Diagnosis of Non-invasive Glucose Monitoring by Integrating IoT and Machine Learning
V. K. R. Rajeswari Satuluri,Vijayakumar Ponnusamy 대한전자공학회 2022 IEIE Transactions on Smart Processing & Computing Vol.11 No.6
Diabetes Mellitus (DM) is a term collectively used for all types of diabetes. DM increases the risk factor for health complications if not treated early. The Internet of Things (IoT) and artificial intelligence (AI) in healthcare have become a huge benefit for managing DM. The selfsupervision of healthcare has become convenient because of IoT-enabled devices. This paper reviews the management of diabetes, such as invasive, non-invasive, and minimally invasive methods. Justification for the need for non-invasive monitoring of glucose is discussed. Different AI and IoT-enabled management for non-invasive diabetes are also briefed. This review aims at the type of machine learning algorithms applied to non-invasive glucose monitoring.
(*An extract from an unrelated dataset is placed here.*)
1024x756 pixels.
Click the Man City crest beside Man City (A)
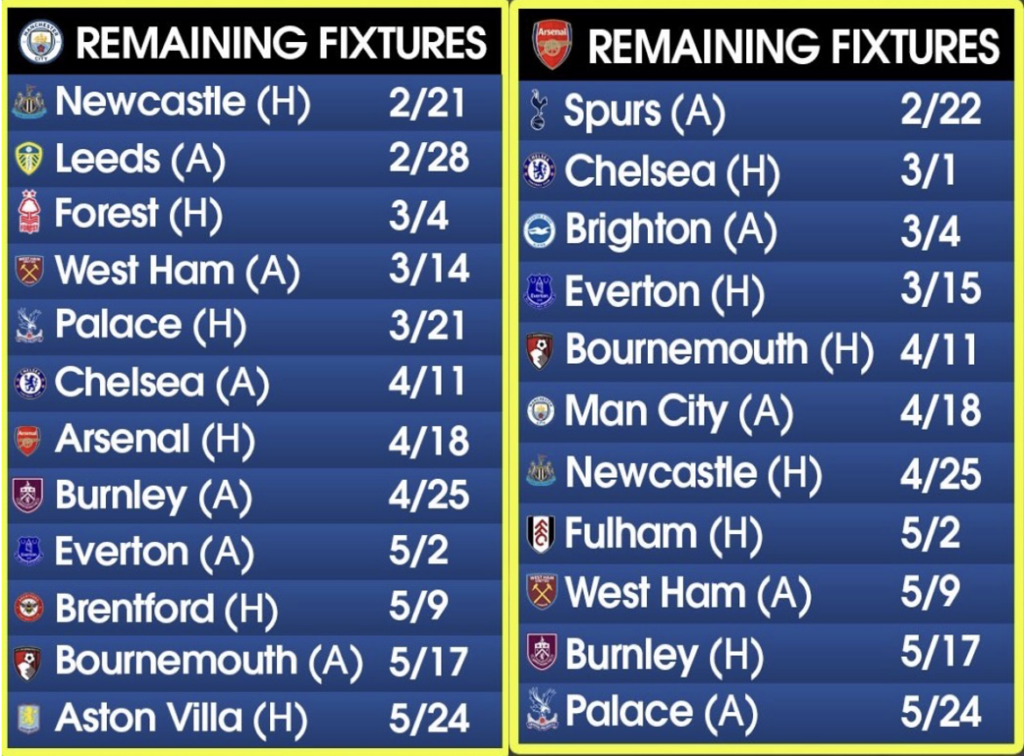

The following are to be considered to achieve an effective non-invasive method of monitoring glucose: Near Infrared spectroscopy (NIR) and Machine learning algorithms(ML). IoT in glucose monitoring has empowered doctors and caretakers to deliver outstanding care. Self-care by every person has become essential, which can be achieved by handheld or wearable IoT devices. Using current technologies, the possibility of making a wearable to monitor the glucose level is becoming closer to reality and has enormous potential.